People watch a Jan. 5 television broadcast reporting on North Korean leader Kim Jong-un at the Seoul Railway Station in Seoul, South Korea. (Photo by Chung Sung-Jun/Getty Images)

Truth is stranger than fiction.

In the 2014 movie "The Interview," tabloid TV journalists (played by Seth Rogen and James Franco) travel to interview Kim Jong-un and learn that lots of the weirdness in the life of the leader of North Korea is not just accurate, it is less shocking than reality.

North Korea has stolen roughly $50 million in cryptocurrency between 2020 and mid-2021, according to a report prepared for the United Nations Security Council's North Korea sanctions committee, Reuters reported on Saturday. That amount is only a small fraction of the $400 million stolen by North Korean hackers. according to a January report by tech consultancy Chainalaysis, or the $300 million that was assessed in a U.N. report in October.

“According to a member state, DPRK [Democratic People's Republic of Korea] cyberactors stole more than $50 million between 2020 and mid-2021 from at least three cryptocurrency exchanges in North America, Europe and Asia,” the Feb. 5 U.N. report stated, according to Reuters.

North Korean hackers have been targeting U.S. and foreign exchanges and bridge sites, which convert crypto from one denomination to another, realizing that these payment sites offer a rich opportunity to deliver money to suspect programs like the country’s missile development. According to widespread reports, North Korea employs at least 7,000 hackers to collect money and data and attack other countries’ financial and critical infrastructure systems, like power plants and electrical systems (witness Colonial Pipeline).
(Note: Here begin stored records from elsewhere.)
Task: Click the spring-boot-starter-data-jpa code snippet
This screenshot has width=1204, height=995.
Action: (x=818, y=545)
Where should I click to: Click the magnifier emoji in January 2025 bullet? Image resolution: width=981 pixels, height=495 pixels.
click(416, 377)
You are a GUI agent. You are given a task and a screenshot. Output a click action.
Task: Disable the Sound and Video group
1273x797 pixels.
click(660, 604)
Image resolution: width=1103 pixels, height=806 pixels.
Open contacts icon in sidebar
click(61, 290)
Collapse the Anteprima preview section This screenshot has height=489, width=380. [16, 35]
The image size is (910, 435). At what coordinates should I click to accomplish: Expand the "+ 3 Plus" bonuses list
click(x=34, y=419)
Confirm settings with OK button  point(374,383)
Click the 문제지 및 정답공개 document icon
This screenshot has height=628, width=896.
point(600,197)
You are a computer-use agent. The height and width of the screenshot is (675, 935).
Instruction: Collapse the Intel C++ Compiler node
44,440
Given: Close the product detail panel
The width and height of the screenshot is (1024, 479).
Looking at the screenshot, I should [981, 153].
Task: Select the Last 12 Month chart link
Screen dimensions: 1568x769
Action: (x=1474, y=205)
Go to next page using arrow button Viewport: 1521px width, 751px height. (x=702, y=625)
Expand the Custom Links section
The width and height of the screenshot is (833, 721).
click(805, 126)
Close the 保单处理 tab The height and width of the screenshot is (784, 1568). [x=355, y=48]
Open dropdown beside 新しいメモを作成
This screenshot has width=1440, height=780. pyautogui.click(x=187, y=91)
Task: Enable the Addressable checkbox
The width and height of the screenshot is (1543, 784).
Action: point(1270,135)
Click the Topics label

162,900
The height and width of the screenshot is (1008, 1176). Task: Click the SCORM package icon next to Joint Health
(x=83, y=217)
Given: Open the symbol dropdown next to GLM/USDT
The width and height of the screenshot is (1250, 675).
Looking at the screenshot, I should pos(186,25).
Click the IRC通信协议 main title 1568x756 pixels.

As with all financial fraud, nation-state driven attacks have been on the rapid rise in recent months. According to the Chainanalysis report, proceeds from North Korean nation-state attacks in 2020 and 2021 escalated by 40%. Pyongyang has continued to develop the country’s nuclear and ballistic missile program, despite the fact that U.N. sanctions have made funding such developments illegal for more than 15 years.